Europas Landwirtschaft steckt in einem Dilemma: Für die Pflanzennährstoffe Stickstoff, Phosphor und Kalium ist sie abhängig von fossiler Energie, Rohstoffimporten und den globalen Märkten. Energiekrisen, Kriege und Handelskonflikte können Dünger binnen kurzer Zeit massiv verteuern – mit großen Folgen für landwirtschaftliche Betriebe und Lebensmittelpreise. Das macht unsere Lebensmittelproduktion extrem verwundbar.
Gleichzeitig hat Europa vielerorts ein Zuviel an Nährstoffen in der Umwelt. Überdüngung belastet Grundwasser, Flüsse und Meere und gefährdet so die Artenvielfalt. Darüber hinaus verursacht der Abbau von Phosphat und Kali erhebliche Umweltschäden.

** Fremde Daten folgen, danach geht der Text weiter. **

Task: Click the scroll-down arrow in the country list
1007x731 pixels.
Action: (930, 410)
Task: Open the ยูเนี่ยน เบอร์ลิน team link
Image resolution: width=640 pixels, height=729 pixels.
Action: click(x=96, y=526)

Wie kommen wir aus dieser doppelten Abhängigkeit? Wie können wir weniger Dünger einsetzen, Nährstoffkreisläufe besser schließen und Europas Landwirtschaft unabhängiger und krisenfester machen?
Podiumsdiskussion
- Kerstin Hoppenhaus, Autorin von Die Salze der Erde, Gewinnerin des Deutschen Sachbuchpreises 2024
- Simone Apitz, Vorsitzende Deutsche Phosphor-Plattform
- Dr. Josef Wiebel, Leiter Agrarsegment K+S, Bergbauunternehmen mit den Schwerpunkten Kali- und Salzförderung
- Martin Häusling, Mitglied des Europäischen Parlaments
Moderation: Susanne Schäfer, Journalistin & Autorin
Wir laden Sie herzlich ein, im Anschluss an die Veranstaltung an einem informellen Austausch bei Snacks und Getränken teilzunehmen.